Capcom’s Pragmata ships on standard PlayStation 5 with two visual presets: a “resolution” mode and a “frame-rate” mode, both rendering natively at 1080p before using FSR 1 spatial upscaling to hit a 4K output. But here’s the twist , if you first launch the game on a PS5 Pro and bring your cloud save over to the base console, you unlock a hidden option: native 1440p rendering. This works across both modes, and while the 78 percent pixel density increase takes a clear toll on performance, the visual improvement is undeniable. The question is: should Capcom make this 1440p support official?
Here’s how to trigger it. You’ll need a PlayStation Plus subscription for cloud saves (turn off auto-sync to avoid overwrites), and crucially, access to a PS5 Pro. Boot Pragmata on the Pro, complete the initial setup, then upload your save to the cloud. Switch back to your standard PS5, download that save, and launch the game. Both resolution and frame-rate modes will now render at native 1440p. This works on the current 1.21 patch, but it’s likely a bug , expect Capcom to patch it out eventually.
Because this is unsupported and experimental, we can’t recommend playing through the entire game this way. To revert to the stock 1080p configuration, simply delete the PS5 Pro save from your console and start fresh.
Once you see the difference, it’s easy to understand why Capcom settled on 1080p. The 1440p upgrade dramatically improves image quality, reducing aliasing and specular shimmer. But frame-rates take a hit.
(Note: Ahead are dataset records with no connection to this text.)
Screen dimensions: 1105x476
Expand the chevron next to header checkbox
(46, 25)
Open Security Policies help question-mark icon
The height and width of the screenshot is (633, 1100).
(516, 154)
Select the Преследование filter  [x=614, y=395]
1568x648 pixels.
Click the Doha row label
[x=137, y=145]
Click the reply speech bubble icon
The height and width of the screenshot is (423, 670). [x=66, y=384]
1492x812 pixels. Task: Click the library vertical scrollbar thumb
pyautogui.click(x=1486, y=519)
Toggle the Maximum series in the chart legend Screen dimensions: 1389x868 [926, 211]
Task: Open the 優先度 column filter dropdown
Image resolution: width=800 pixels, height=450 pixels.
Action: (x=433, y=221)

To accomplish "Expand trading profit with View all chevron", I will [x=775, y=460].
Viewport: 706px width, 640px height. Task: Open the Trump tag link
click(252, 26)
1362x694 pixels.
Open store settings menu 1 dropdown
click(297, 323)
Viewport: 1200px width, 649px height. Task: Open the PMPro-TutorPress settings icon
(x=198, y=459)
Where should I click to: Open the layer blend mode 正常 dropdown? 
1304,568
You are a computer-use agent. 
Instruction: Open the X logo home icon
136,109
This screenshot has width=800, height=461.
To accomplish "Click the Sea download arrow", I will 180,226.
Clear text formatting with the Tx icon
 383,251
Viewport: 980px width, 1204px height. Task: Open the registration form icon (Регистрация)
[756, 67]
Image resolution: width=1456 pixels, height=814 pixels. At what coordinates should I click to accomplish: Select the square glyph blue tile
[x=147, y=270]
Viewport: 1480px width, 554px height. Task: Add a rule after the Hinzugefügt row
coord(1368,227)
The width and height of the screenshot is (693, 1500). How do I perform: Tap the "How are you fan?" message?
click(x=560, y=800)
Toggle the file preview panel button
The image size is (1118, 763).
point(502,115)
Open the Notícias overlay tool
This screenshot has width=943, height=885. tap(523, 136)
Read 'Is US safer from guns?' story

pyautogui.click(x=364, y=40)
In frame-rate mode, the stock game holds a near-locked 60 frames per second through the first few missions, with drops mostly in cutscenes , specifically close-ups of Diana’s strand-based hair. In matched content, I recorded 57fps at 1080p dropping to 42fps at 1440p. That’s a frame-time jump from 17.5ms to 23.8ms, exceeding the engine’s 16.7ms budget by 7ms , enough to undermine consistent performance. Even standard gameplay dips into the 50s during demanding levels.
Could VRR help? Not with system-level VRR from the dashboard. The issue is judder when frame-rates fall below 48fps. But proper 120Hz VRR support with low frame-rate compensation would make this option much more viable.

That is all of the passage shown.